Seems that the General is being misquoted by some unreliable news source, maybe over some editors agenda, or a political slant or something?


----------



## Bob Hubbard (Jan 10, 2010)

Same link


> Insurgents in Afghanistan in recent years have been turning increasingly to roadside bombs and suicide attacks to target coalition forces. The number of IED attacks that killed or wounded coalition forces increased to 60 in December from 32 in December 2008. *The total number of IEDs, including those that were found before they detonated, increased to 8,690 last year from 3,783 in 2008.*


----------



## Archangel M (Jan 10, 2010)

There ya go...


----------



## Tez3 (Jan 10, 2010)

Archangel M said:


> NATO wouldn't do squat EVER for ANYTHING imo.
> 
> Russia had no fear of NATO whatsoever when they invaded Georgia. They know the truth.


 

So what? NATO is there for the defence of member countries not to act as a police force between warring neighbours. Russia shouldn't have invaded Georgia but then Georgia in turn shouldn't have invaded South Ossetia. It was definitly a situation where sending foreign troops in to take either side would have been wrong. There were faults on both sides.
http://www.telegraph.co.uk/news/wor...mes-Georgia-for-starting-war-with-Russia.html

These things aren't as simple as many think.


----------



## Archangel M (Jan 10, 2010)

Then neither were the Balkans. Should have just left them alone. Germany invading Poland in 39? Eh..not our affair. "Peace in our time" and all.

NATO is a toothless tiger.


----------



## Tez3 (Jan 10, 2010)

Archangel M said:


> I'm more concerned about why the CIA, FBI, NSA and other "three letter agencies" are not sharing their intelligence with each other.
> 
> *Im fairly certain that the UK intelligence agencies* (along with the rest of our allies) have some pretty good stuff they are holding close to their vests too. This story is being USED for a purpose.


 
So what information is that? You work with the military, are privy to military secrets then? Which intelligence service is witholding information and what info is is pertaining to? Are they methods of saving lives that are being withheld? 
This isn't about intel btw it's about methods used to detect roadside bombs.


----------



## Tez3 (Jan 10, 2010)

Archangel M said:


> Then neither were the Balkans. Should have just left them alone. Germany invading Poland in 39? Eh..not our affair. "Peace in our time" and all.
> 
> NATO is a toothless tiger.


 
Germany invading Poland certainly wasn't America's business was it? We went to war becasue of it, you didn't come along until a lot later.


----------



## Bob Hubbard (Jan 10, 2010)

Tez, since your clearance level for UK military intelligence is higher than mine, could you please tell us what we haven't shared?

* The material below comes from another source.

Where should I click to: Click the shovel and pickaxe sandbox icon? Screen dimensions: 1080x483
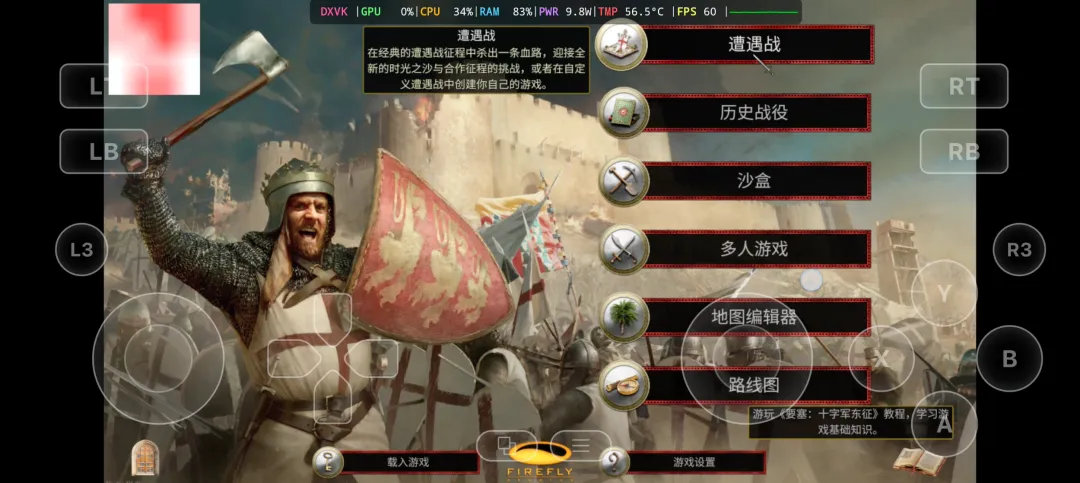(x=624, y=181)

As to WW2, Chamberlin.  All I have to say to that one.


----------



## Bob Hubbard (Jan 10, 2010)

http://www.defencetalk.com/lynn-says-fight-against-ieds-remains-priority-23553/

Military sources say there is no question of the US refusing to use its superior technology to help save the lives of British combat troops.

The numerous -reliable & informed- articles I'm finding on this issue indicate that the problem isn't that the US isn't sharing, it's that *no one is sharing efficiently* and securely.  That differences in policy, bureaucracy, and tradition are at the heart of the problem, not to mention differences in technology.

Metz said. &#8220;No one wants to open up their box and show how the electronics works.&#8221;

So, Tez, why won't you open your jammers up and show us how they work so we can help you? Why are you purposefully putting your own men and women in harms way by refusing to be open with us?


----------



## Tez3 (Jan 10, 2010)

I know of no information that hasn't been shared tbh. I will say though that the Americans rely too much on electronic intel instead of humint. Sometimes the old ways are the best and reverting to playing the Great Game isn't a waste of time at all. 

What the retired American officer is alleging is that military methods of detecting roadside bombs haven't been shared. This isn't an intel issue, this is purely a military concern, army to army.


----------



## Tez3 (Jan 10, 2010)

Bob Hubbard said:


> http://www.defencetalk.com/lynn-says-fight-against-ieds-remains-priority-23553/
> 
> Military sources say there is no question of the US refusing to use its superior technology to help save the lives of British combat troops.
> 
> ...


 
The jammers are yours, old son. I just help look after them lol!
The electronic spies here are all yours too btw and they are often pointing away from us and towards you lot.

_"RAF Menwith Hill functions primarily as a field station of the National Security Agency (NSA), which is the largest of several elements of the US DoD represented at the base." _

Hey,* your* retired soldier started all this not one of ours and not me, I think someone needs to ask him why don't you? 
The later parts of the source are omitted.